As I reflect on my own reading, I realize that much of my daily reading is not in the form of traditional books. I read on my Kindle, highlighting and taking notes that I can get to online. I “follow” several blogs that are delivered to me through email. I read professional articles that I get as links from friends on Twitter. I’ve canceled many of my paper magazine subscriptions and begin to read more magazines on my iPad. My reading life has changed considerably over the last few years, and I know my students’ reading lives are changing too.
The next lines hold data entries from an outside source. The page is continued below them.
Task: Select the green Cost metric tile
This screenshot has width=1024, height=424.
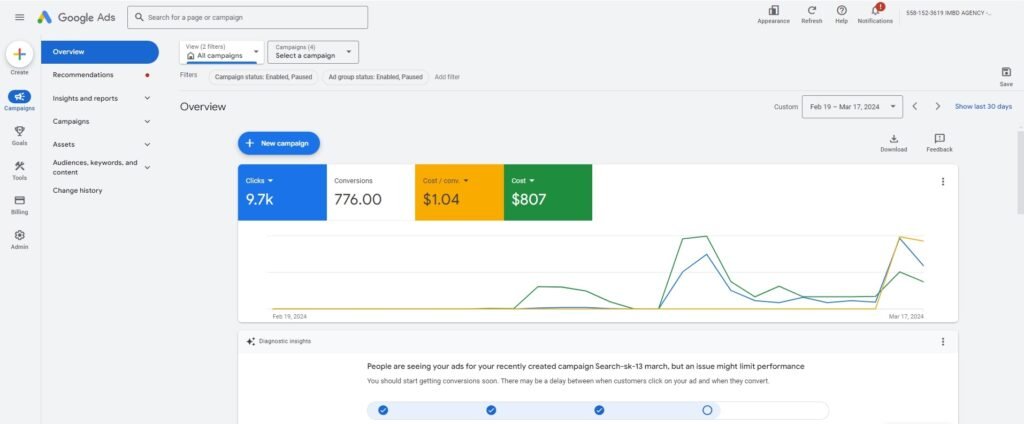Action: tap(548, 192)
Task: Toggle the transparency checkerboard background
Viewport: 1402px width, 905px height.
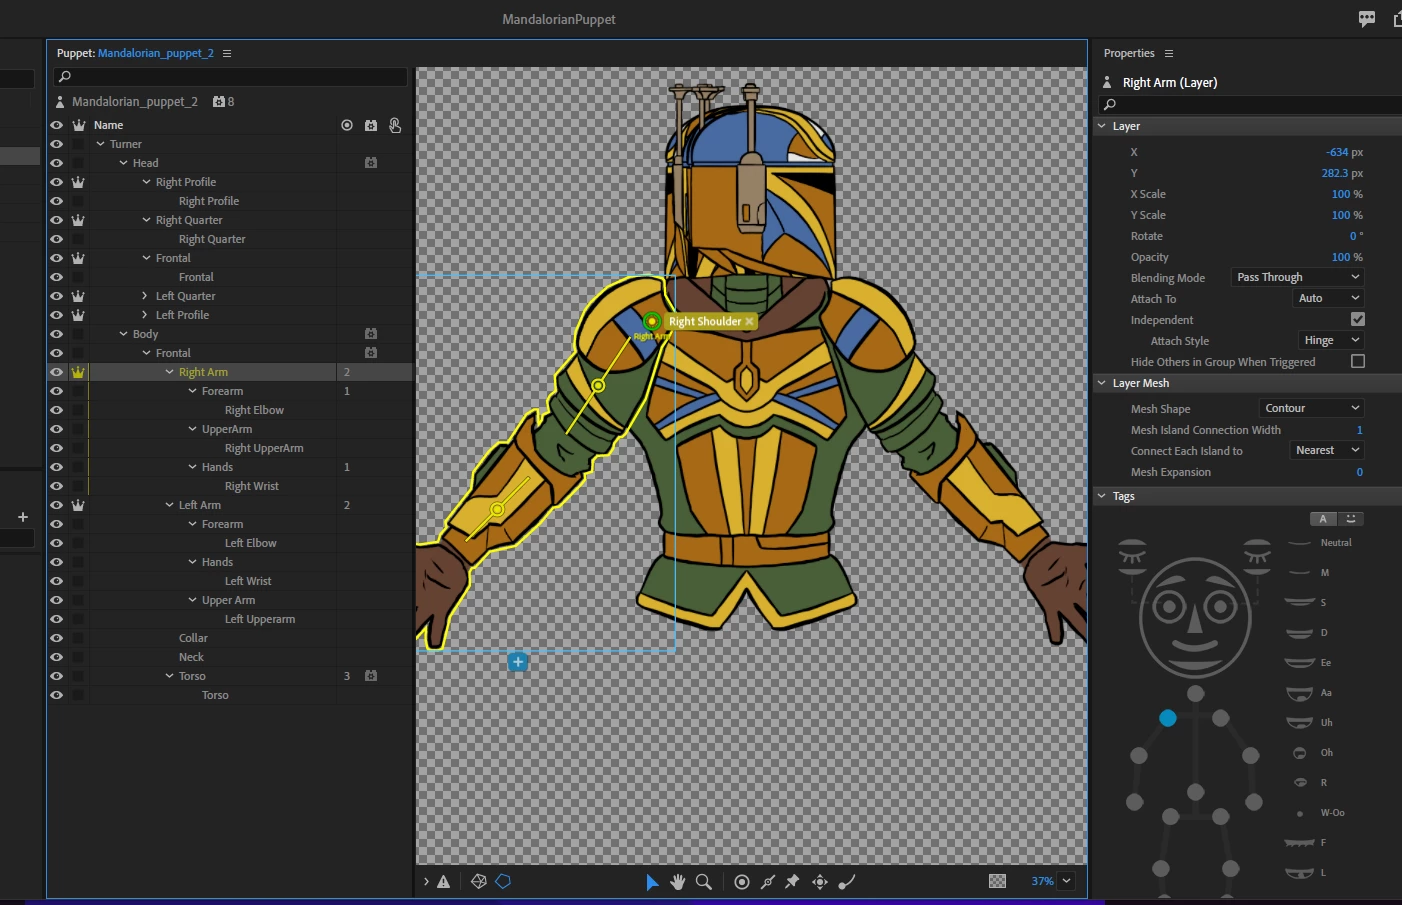Action: pos(997,881)
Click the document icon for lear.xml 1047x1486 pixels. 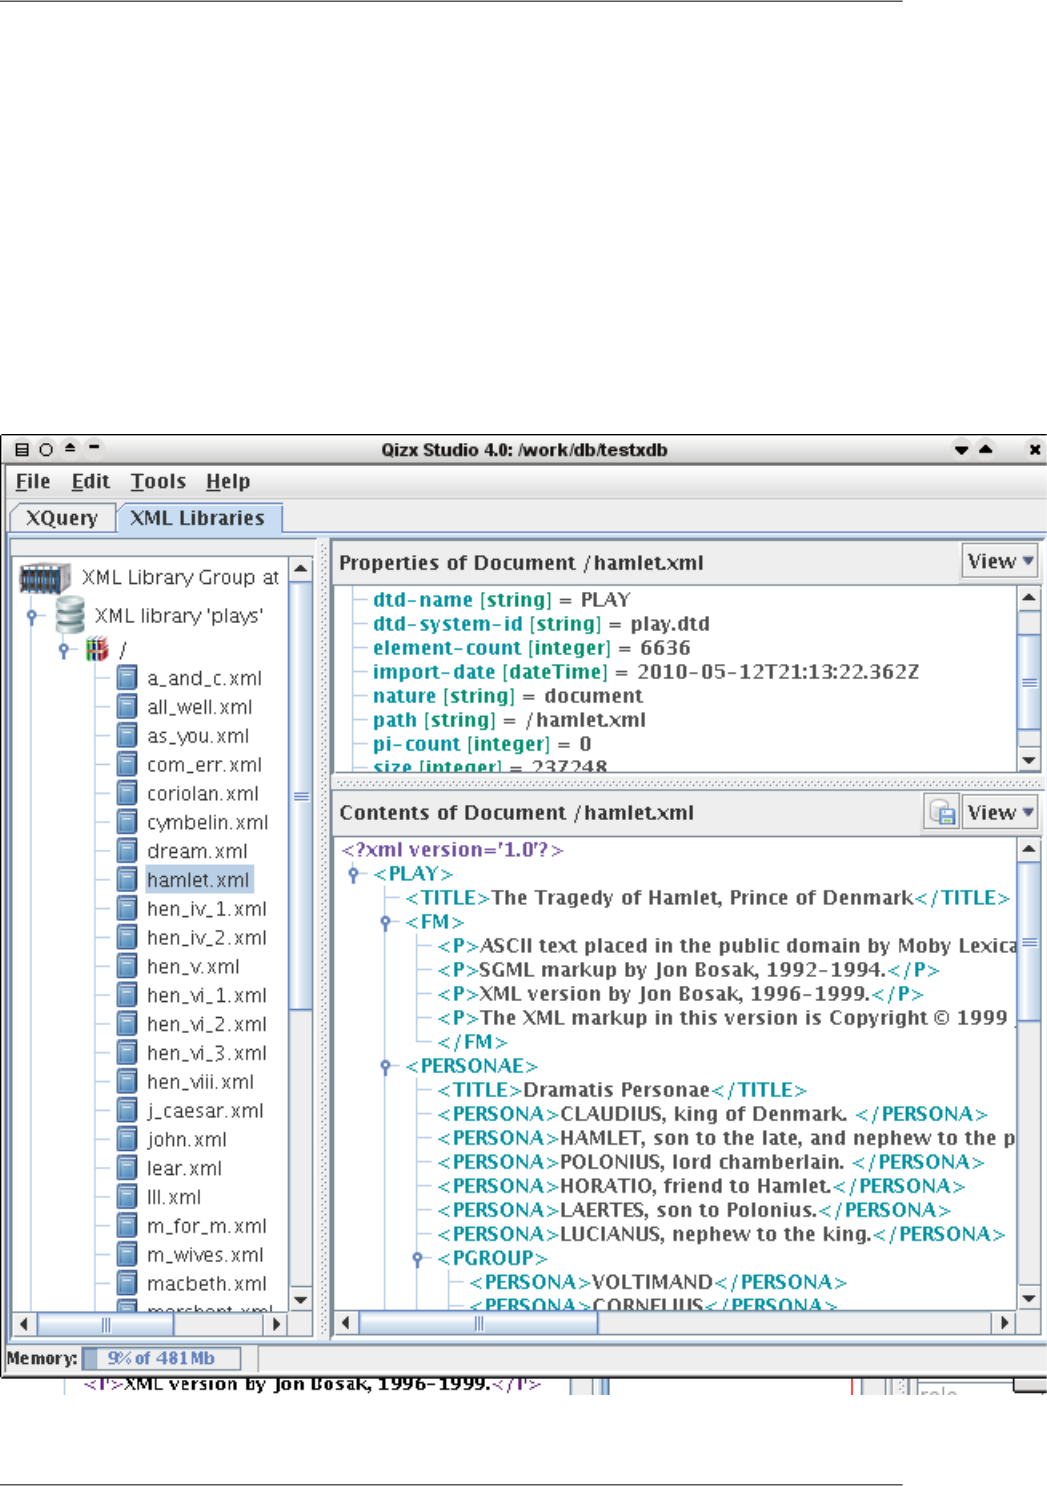click(127, 1168)
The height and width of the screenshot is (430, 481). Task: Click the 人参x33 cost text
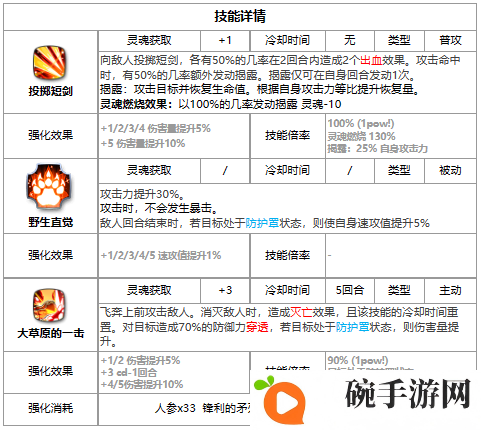pyautogui.click(x=175, y=408)
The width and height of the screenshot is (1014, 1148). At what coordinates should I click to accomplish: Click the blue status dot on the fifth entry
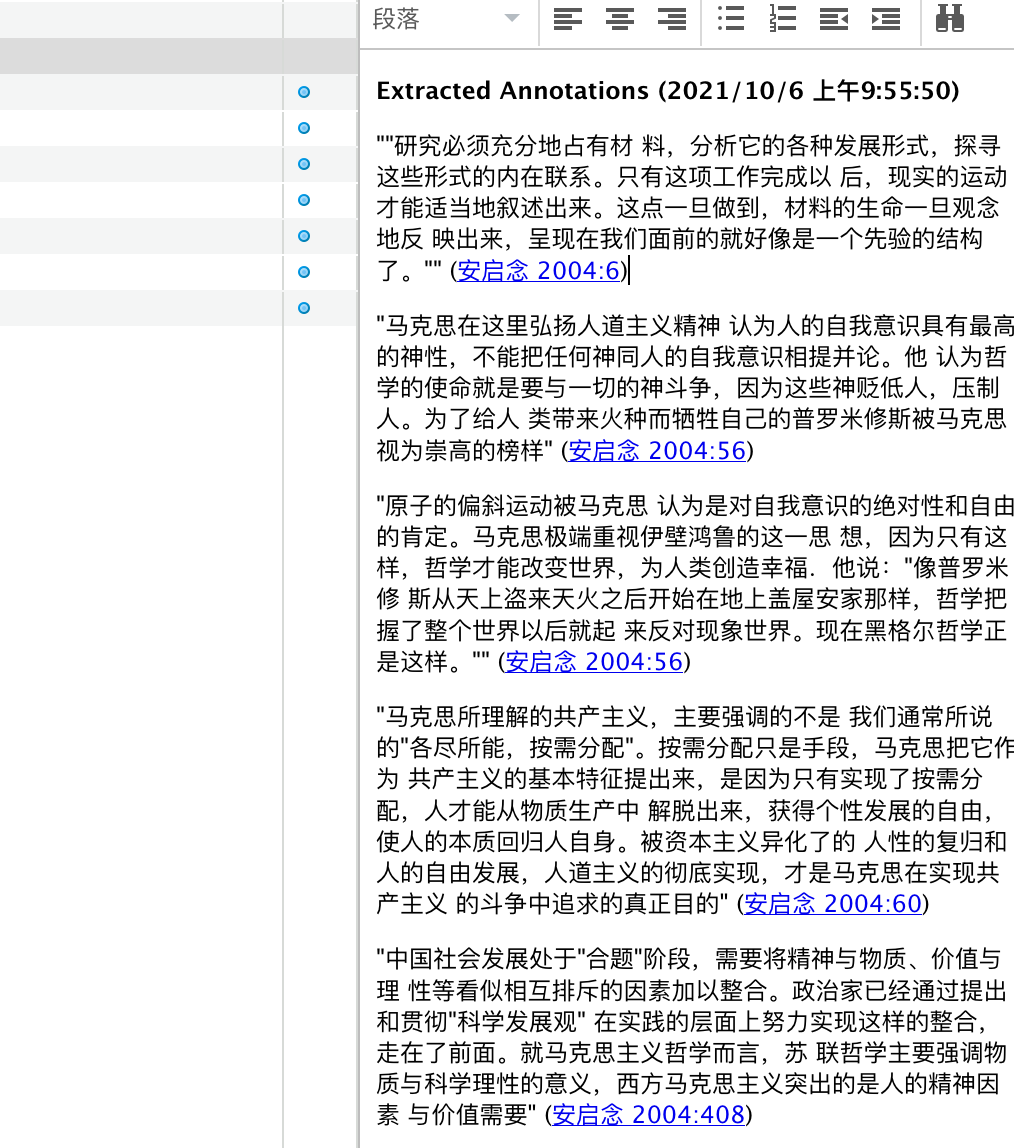303,236

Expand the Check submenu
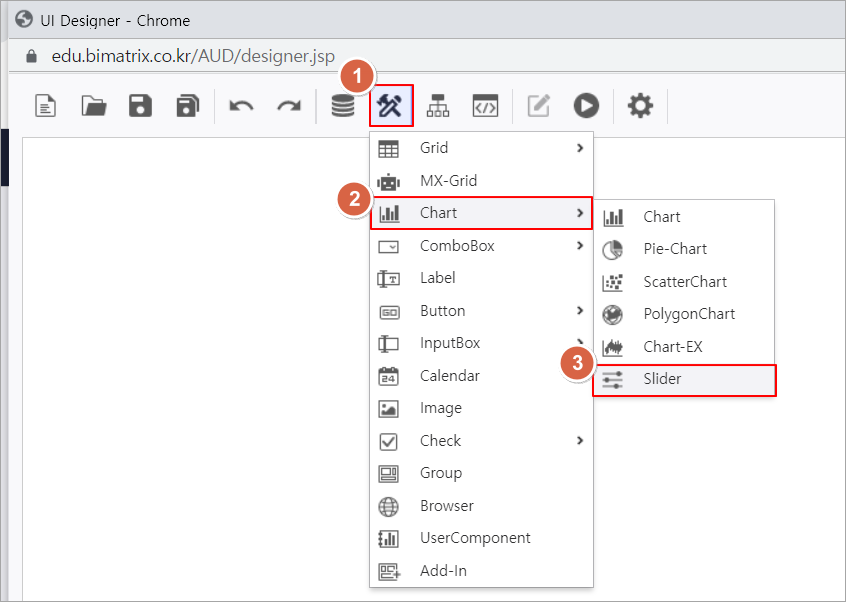481,441
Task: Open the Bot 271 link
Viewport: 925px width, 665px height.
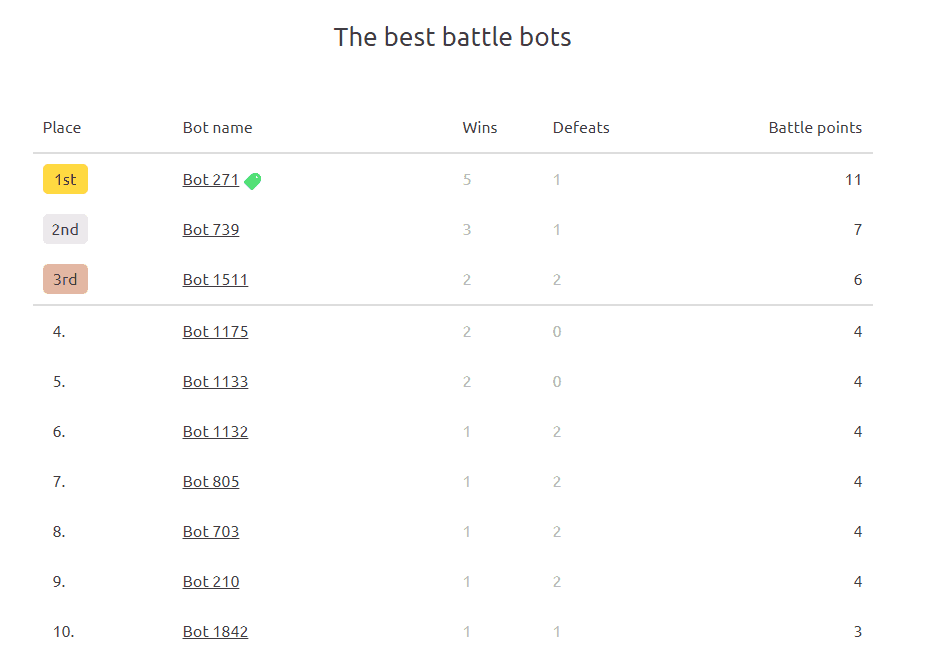Action: tap(210, 180)
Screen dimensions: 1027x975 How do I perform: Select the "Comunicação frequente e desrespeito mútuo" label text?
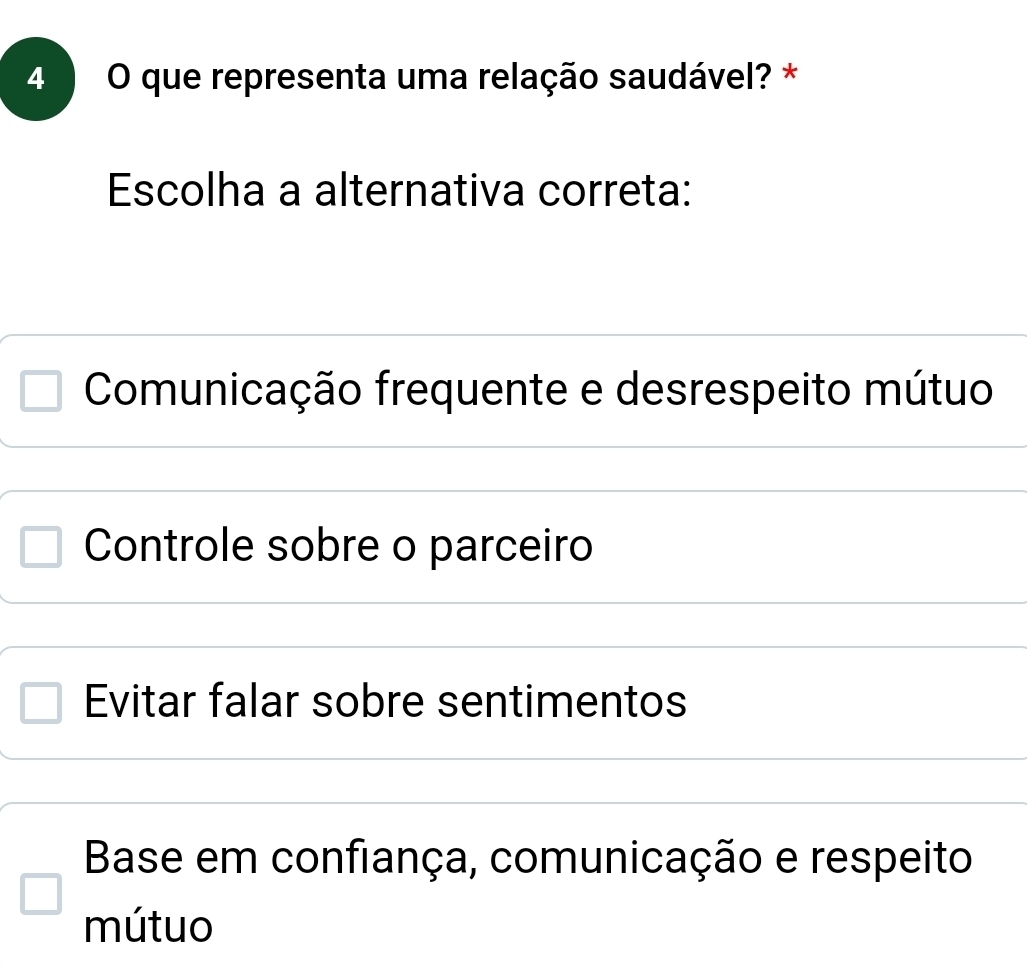click(x=539, y=389)
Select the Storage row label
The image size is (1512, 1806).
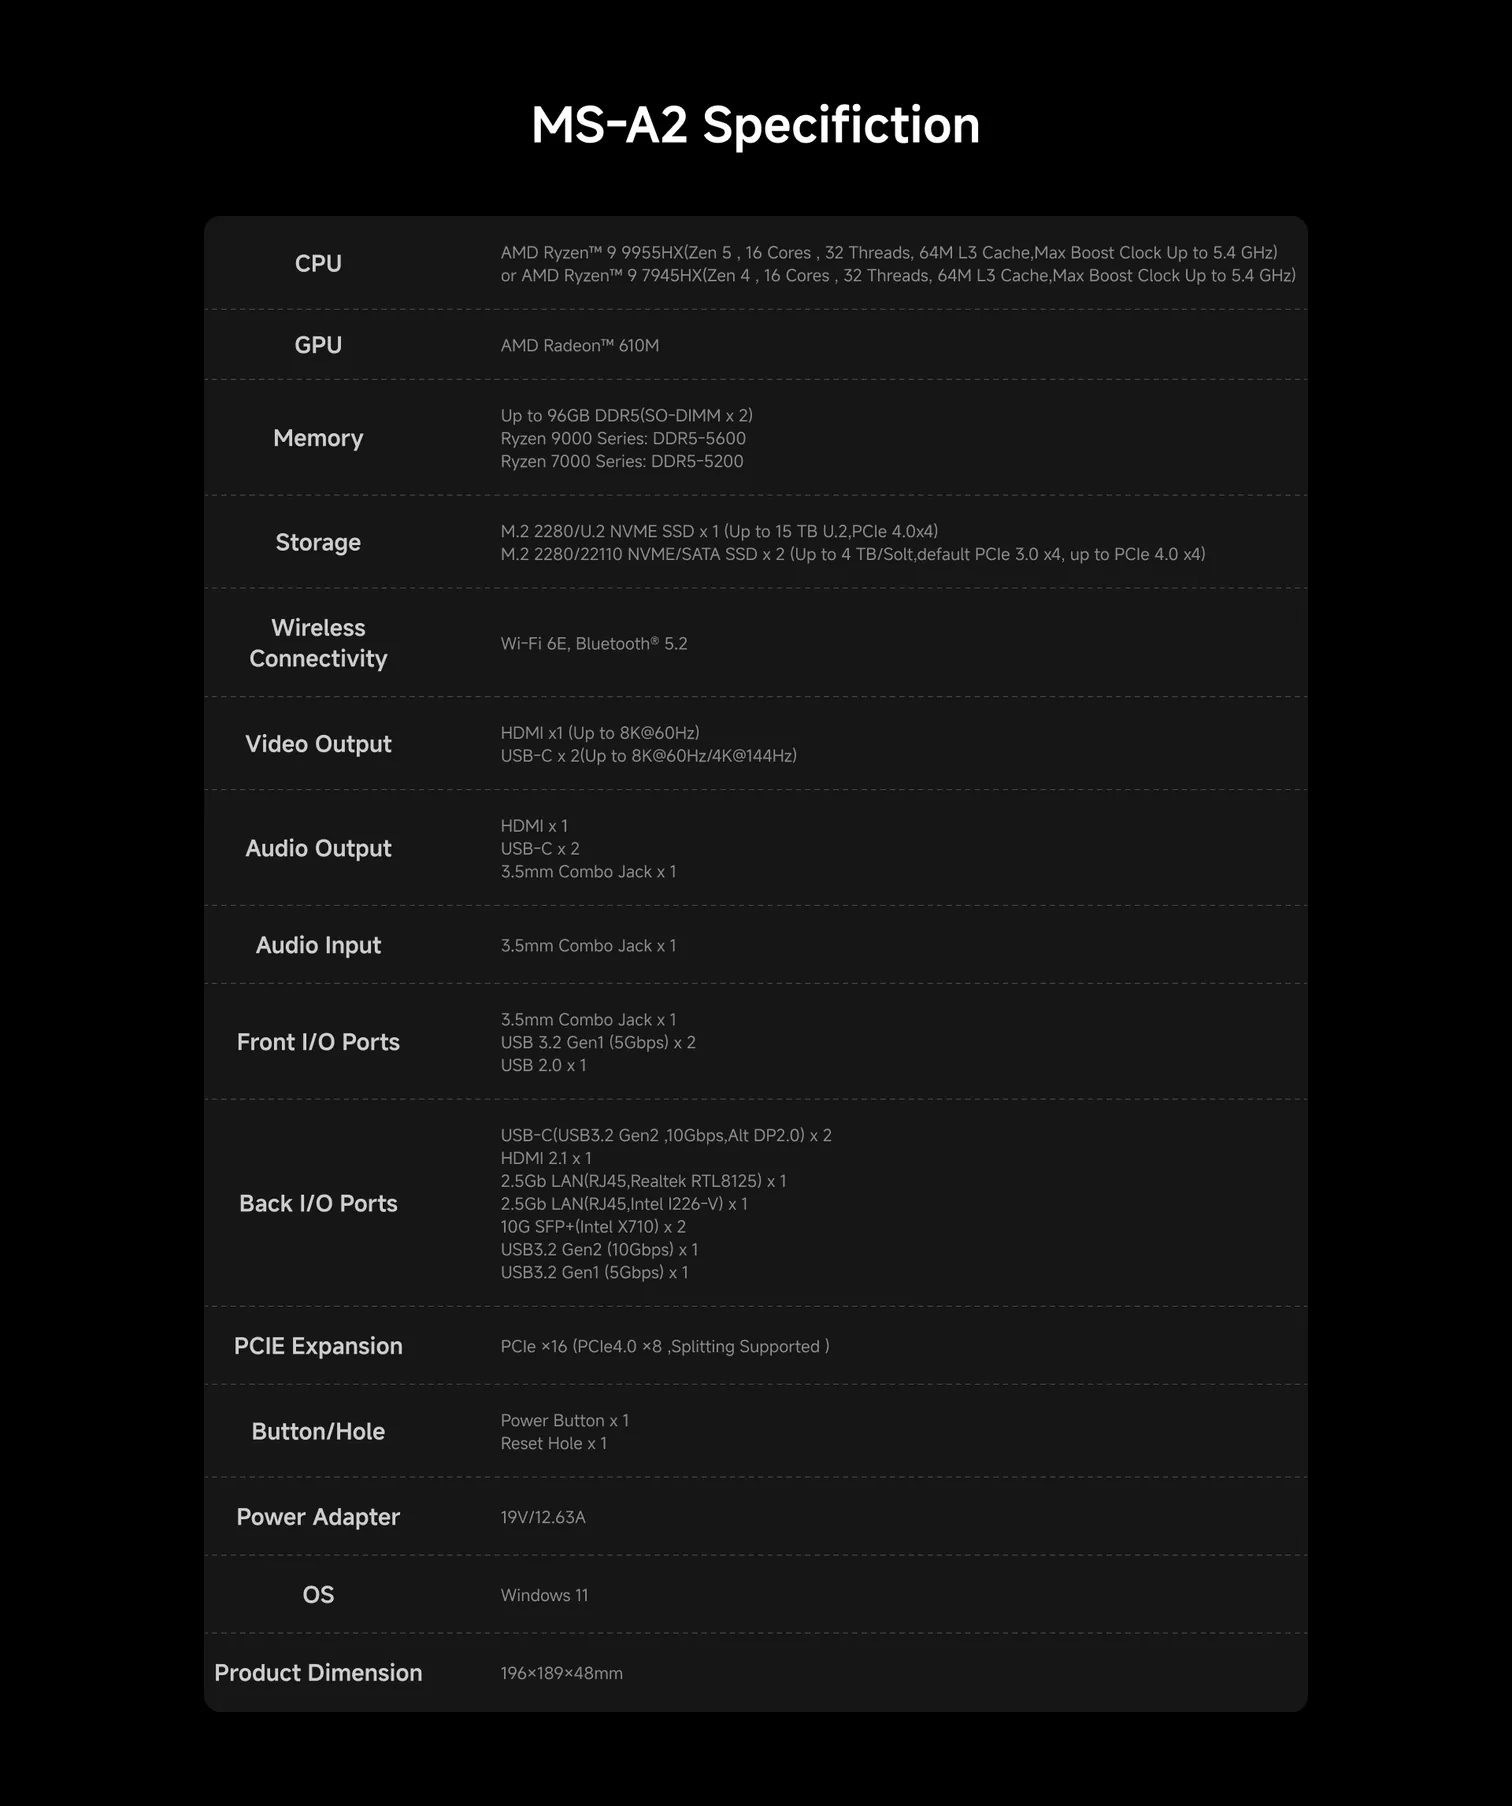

I want to know more about my students’ reading experiences, and expand their sense of where, when, and what is possible for their reading lives. I continue to ask many of the questions from the original interview, but I have included others that add value to things other than traditional books they may be reading. I want to know whether my students have e-book readers in their homes, and if they have blogs they follow. I have added questions like these to the reading interview:
- How often do you read each day? (Don’t count only book reading.)
- What do you know about the ways you can read other than paper books?
- Do you usually read paper books or other types of books? Explain.
- What kinds of things do you read online or on a computer/phone/tablet?
- Do you read any blogs or websites on a regular basis? If your answer is yes, how often?
- What kinds of things do your family members read?
- Do you read on any type of e-reader?
- Have you read anything that includes other types of media (video, etc.) as part of the story?
- Have you ever read an audiobook?
- What do you think is a challenge of online reading?
- What are some things you are curious about when it comes to reading today?
After reading interviews this fall, we had great conversations about all the reading we do. I learned a lot. My students knew more about e-book and online reading than I had anticipated, even if it was just because a parent had a Kindle. I had no idea that you could read books on gaming systems, but students assured me that you could. I still don’t quite understand how this works, but I have a goal this year to figure it out. Students seemed glad that these types of reading were being valued as much as book reading. My challenge is to make sure that I value many types of reading in the reading workshop.
I think that the reading interview will continue to change and evolve. The best way for me to keep student reading interviews authentic and relevant is to pay attention to my own reading habits. With new technologies, the definition of what it means to be a reader will continue to expand. I need to make sure that as a teacher, I continue to expand the types of reading that are valued in the classroom and library.